### ACTIONS TO TAKE
1. In the drawing critique, what should every filled black shape be used to represent?
2. Copy the part of the drawing critique between "The first point" and "drawing look nice.", inclusive.

Starting with your arrows, these are looking good. You've drawn them with a great deal of confidence and are capturing a strong sense of fluidity in how they move through all three dimensions of space. That carries over pretty nicely to your leaves, which have a similarly confident sense of fluidity, capturing not only how they sit in 3D space, but also how they move through the space they occupy. From what I can see, you're also doing a good job of adding edge complexity, building it on one little piece at a time, rather than with a single continuous zigzagging stroke.

One thing to experiment with in the future are more complex leaf structures.

Continuing onto your branches, for the most part these are well done, although you're not consistently extending your segments fully halfway to the next ellipse as explained in the instructions. You do it pretty often, but it doesn't appear to be entirely intentional - so I definitely wanted to draw your attention to this requirement. It helps make the transition from one segment to the next smoother and more seamless.

Moving onto your plant constructions, your results here are a bit of a mix. As a whole you're doing a pretty good job of handling the construction and core structure (this one is really well constructed, for example), which is the most important part of the lesson, but when it comes to approaching the detail side of things, I think you're running into a number of issues.

The first point to make clear is that when you're get to detail, you seem to think of it primarily as an opportunity to decorate your drawing. This isn't correct. What we're doing in this course can be broken into two distinct sections - construction and texture - and they both focus on the same concept. With construction we're communicating to the viewer what they need to know to understand how they might manipulate this object with their hands, were it in front of them. With texture, we're communicating to the viewer what they need to know to understand what it'd feel like to run their fingers over the object's various surfaces. Both of these focus on communicating three dimensional information. Both sections have specific jobs to accomplish, and none of it has to do with making the drawing look nice.

This means that we need to keep this goal, of communicating the information that we'd feel with our hands rather than see with our eyes, in mind at all times. Furthermore, there are restrictions - like what we discussed about not getting into any form shading back in lesson 2 - that must be adhered to for the drawings you do here. It's very easy to get a bit preoccupied with putting down those big solid areas of black, without necessarily thinking about what is creating them (as you did here). Every filled black shape should be used to represent a cast shadow shape - which means that when drawing each of these, you need to always be thinking about how it relates to the form that is casting it.

Cast shadows are also subject to a consistent light source - which means you'll have the shadows cast to the left or right, not both (as you did here in the daisy demo). Also, when it comes to any kind of darker local colours, you may feel tempted to try and capture it by filling in that surface with solid black - but due to our limited tools (we can only draw in pure black or leave things as white) we simply don't have the means to capture local colour. So instead of filling in the veins of your leaves as you did here, it's best to treat everything like it's of a solid white colour.

[Recorded data]
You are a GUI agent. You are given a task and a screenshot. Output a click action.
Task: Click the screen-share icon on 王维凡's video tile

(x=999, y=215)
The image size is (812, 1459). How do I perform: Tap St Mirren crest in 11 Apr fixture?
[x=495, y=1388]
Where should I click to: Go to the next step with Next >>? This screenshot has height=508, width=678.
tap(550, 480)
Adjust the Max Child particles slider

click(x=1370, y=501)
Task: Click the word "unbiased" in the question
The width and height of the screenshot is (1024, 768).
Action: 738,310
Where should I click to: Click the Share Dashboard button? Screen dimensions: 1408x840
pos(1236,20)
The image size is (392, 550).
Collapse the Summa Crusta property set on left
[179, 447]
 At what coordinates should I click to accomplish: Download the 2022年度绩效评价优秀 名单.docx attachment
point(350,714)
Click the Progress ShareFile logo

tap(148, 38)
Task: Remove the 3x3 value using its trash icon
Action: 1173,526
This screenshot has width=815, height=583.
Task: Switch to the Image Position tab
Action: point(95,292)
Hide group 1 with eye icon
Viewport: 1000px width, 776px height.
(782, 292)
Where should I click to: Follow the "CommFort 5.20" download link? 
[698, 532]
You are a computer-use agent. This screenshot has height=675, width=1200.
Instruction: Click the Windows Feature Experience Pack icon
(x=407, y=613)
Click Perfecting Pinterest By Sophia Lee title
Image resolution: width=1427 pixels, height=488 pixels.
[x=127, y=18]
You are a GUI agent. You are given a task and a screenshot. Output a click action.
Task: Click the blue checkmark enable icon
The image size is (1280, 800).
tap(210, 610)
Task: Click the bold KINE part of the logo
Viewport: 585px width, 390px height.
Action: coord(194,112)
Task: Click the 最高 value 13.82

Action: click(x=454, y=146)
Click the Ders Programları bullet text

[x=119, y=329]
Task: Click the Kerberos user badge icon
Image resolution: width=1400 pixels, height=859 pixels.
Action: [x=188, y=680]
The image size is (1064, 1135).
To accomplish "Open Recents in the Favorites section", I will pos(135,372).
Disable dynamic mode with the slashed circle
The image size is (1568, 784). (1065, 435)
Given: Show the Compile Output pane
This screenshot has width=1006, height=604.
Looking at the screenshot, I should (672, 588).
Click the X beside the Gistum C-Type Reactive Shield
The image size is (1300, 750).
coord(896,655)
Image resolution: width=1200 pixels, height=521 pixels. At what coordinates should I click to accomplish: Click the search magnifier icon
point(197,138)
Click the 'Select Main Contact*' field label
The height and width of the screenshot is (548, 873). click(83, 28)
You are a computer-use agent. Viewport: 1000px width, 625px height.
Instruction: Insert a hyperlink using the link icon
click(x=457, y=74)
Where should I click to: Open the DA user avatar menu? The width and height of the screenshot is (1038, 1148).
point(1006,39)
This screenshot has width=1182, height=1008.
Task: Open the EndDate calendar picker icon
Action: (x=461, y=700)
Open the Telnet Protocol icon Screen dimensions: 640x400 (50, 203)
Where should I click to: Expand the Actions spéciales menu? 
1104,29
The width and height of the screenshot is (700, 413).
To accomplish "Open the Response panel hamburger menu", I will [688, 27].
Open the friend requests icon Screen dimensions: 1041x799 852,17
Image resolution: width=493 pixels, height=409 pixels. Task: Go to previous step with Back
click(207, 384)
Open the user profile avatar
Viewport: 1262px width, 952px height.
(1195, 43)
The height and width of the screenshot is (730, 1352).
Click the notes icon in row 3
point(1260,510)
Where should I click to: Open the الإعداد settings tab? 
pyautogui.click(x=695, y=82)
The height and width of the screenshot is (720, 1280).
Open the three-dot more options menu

### TASK SOLUTIONS
1. A cast shadow shape.

2.
The first point to make clear is that when you're get to detail, you seem to think of it primarily as an opportunity to decorate your drawing. This isn't correct. What we're doing in this course can be broken into two distinct sections - construction and texture - and they both focus on the same concept. With construction we're communicating to the viewer what they need to know to understand how they might manipulate this object with their hands, were it in front of them. With texture, we're communicating to the viewer what they need to know to understand what it'd feel like to run their fingers over the object's various surfaces. Both of these focus on communicating three dimensional information. Both sections have specific jobs to accomplish, and none of it has to do with making the drawing look nice.